### What you are asked to do
Please replace "screenshot" with "image" in the items from the line that contains "Identify the location of tab-submissions: ↺" through the end of the items, inclusive, and give those lines back otherwise unchanged, without the pictures.

(Saved data entries)

----------

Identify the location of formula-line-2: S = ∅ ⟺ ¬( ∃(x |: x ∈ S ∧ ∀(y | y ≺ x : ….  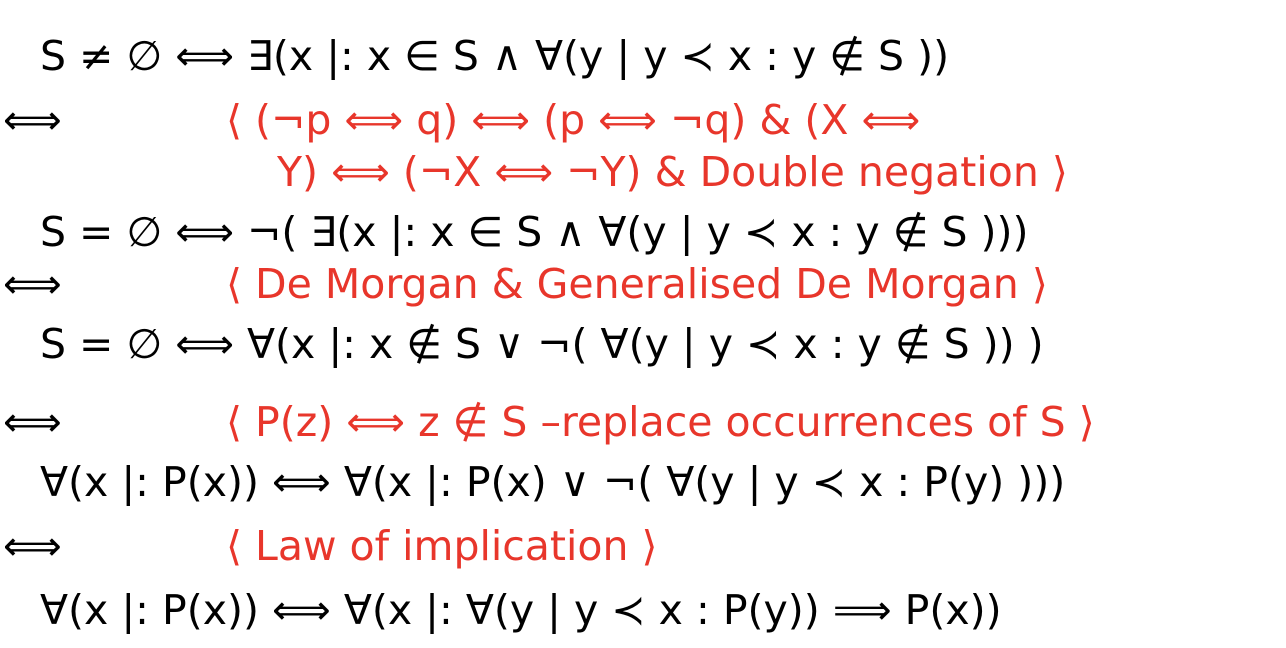
(534, 232).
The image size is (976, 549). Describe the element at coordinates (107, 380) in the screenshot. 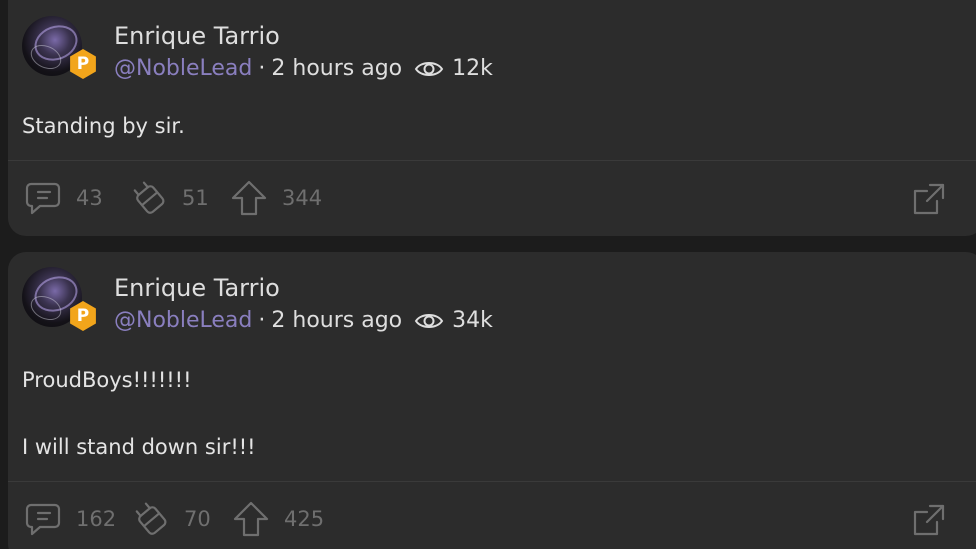

I see `post-body-line: ProudBoys!!!!!!!` at that location.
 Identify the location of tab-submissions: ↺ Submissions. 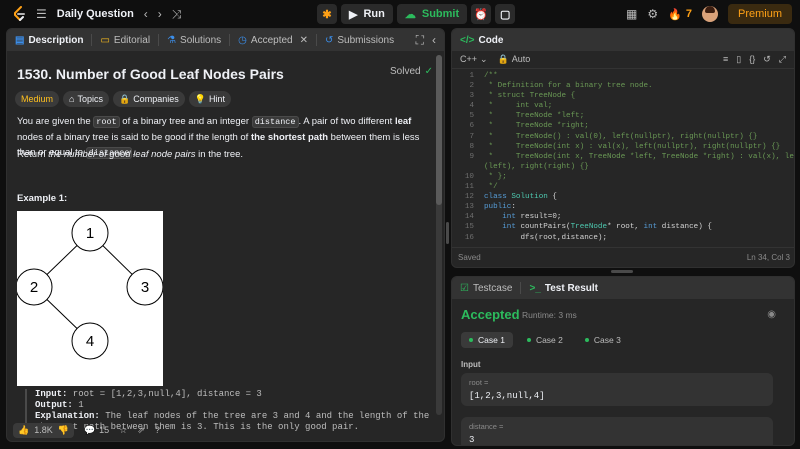
(360, 40).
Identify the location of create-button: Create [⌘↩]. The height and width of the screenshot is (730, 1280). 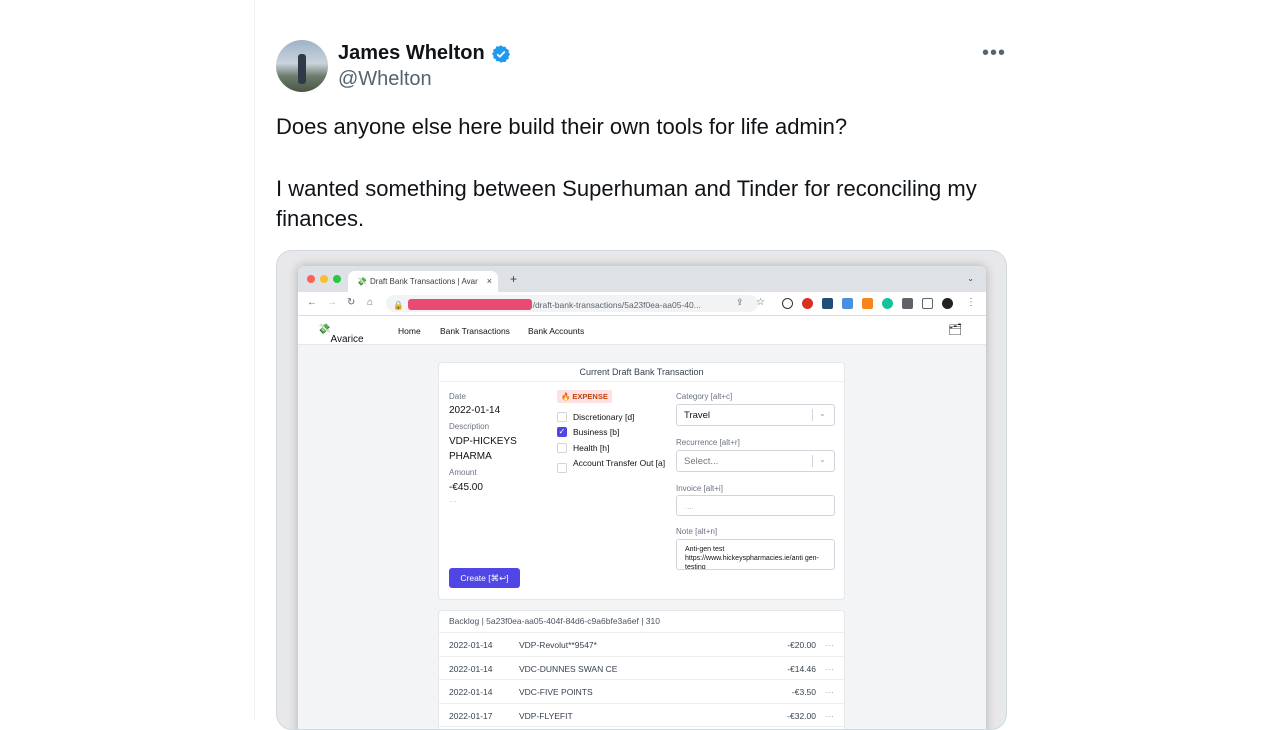
(484, 578).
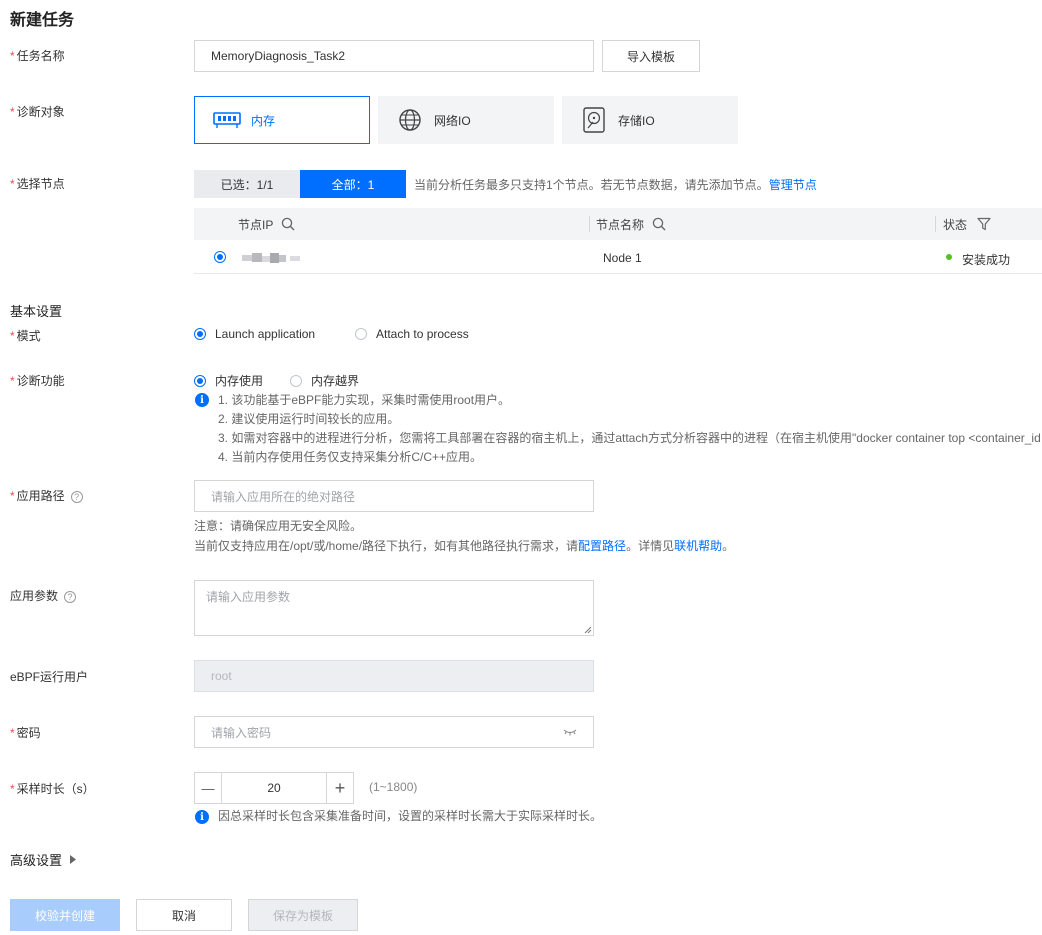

----------

### Response to this exercise
 Identify the location of tab-submissions: ↺ Submissions. 
(360, 40).
Identify the location of create-button: Create [⌘↩]. The height and width of the image is (730, 1280). 
(484, 578).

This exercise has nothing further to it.